THE IMPERIAL GAZETTEER OF INDIA , 1908.

OXFORD, AT THE CLARENDON PRESS.

Note: National, provincial and district boundaries have changed considerably since 1908. Typically, old states, ‘divisions’ and districts have been broken into smaller units, units, and many tahsils upgraded to districts.Many units have since been renamed. Therefore, this article is being posted mainly for its historical value.

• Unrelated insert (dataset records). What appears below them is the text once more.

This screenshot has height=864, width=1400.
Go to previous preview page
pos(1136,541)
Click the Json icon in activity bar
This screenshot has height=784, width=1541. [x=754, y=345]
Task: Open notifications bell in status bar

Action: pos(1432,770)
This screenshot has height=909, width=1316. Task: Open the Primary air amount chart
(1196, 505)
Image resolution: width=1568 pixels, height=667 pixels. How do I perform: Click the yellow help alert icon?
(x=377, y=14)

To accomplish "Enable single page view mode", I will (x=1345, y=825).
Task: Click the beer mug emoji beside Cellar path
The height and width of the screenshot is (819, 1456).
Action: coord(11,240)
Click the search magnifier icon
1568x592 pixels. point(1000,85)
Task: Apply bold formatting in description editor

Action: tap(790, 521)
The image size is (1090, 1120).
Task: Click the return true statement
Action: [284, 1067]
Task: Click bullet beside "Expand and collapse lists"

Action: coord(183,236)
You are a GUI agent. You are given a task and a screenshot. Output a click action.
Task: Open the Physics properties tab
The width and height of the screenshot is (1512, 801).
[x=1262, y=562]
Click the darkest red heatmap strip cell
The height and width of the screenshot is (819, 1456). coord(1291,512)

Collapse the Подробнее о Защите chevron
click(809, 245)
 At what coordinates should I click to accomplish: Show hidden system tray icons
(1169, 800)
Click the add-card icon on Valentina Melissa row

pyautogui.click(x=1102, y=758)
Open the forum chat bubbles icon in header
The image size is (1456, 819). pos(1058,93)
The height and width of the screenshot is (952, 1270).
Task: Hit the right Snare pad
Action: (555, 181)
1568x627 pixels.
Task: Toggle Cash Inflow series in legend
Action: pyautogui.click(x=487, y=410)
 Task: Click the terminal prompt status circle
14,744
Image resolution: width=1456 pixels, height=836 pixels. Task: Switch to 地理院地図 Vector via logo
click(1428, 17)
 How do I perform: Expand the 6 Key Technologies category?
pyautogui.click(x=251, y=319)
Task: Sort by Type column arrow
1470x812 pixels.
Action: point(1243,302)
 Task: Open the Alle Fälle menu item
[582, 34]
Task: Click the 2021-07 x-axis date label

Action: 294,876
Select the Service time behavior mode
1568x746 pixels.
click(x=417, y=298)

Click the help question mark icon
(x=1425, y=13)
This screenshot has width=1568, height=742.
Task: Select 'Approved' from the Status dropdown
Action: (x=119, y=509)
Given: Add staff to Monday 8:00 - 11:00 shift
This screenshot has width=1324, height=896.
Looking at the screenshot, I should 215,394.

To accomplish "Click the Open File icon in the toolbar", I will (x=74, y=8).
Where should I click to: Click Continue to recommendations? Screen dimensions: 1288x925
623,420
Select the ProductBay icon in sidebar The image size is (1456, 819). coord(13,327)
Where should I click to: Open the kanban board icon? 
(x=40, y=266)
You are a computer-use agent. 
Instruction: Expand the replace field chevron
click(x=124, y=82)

Bariya Village (Deogarh Bariya)

Chief town of the State of the same name in the Rewa Kantha Agency, Bombay, situated in 22° 42' N. and 73° 51' E., 50 miles north-east of Baroda, about 5 miles from Limkheda on the Godhra-Ratlam branch of the Bombay, Baroda, and Central India Railway. Population (1901), 3,717. It lies almost in the centre of the State, about half a mile from the Panam river, in an angle formed by two lines of hills. The third side is enclosed by a wall built by Raja Prithwiraj. About the end of the eighteenth century the town seems to have been of considerable importance. It was on a much- frequented route between Gujarat and Malwa, the tolls levied at its gates generally exceeding Rs, 20,000 a year. Partly on the Deogarh hill and partly in the plain stands the Bariya fort, with walls about 10 feet high in the plain and 6 feet on the hill slopes. On the top of the hill a small white building contains the tutelary deity of the Bariya house. The story is that three generations after the fall of Champaner, when Dungar Singh was looking for a site for his capital, one of his Bhils, cutting wood on a hill, struck his axe against two round stones, blood gushed out, and the axe was shivered. Hearing his story, Dungar Singh visited the spot, called it Deogarh or ' God's fort,' installed the stones as the tutelary deity of the hill, and founded his capital at its foot. The stones are still visited with great pomp by the Raja every twelfth year.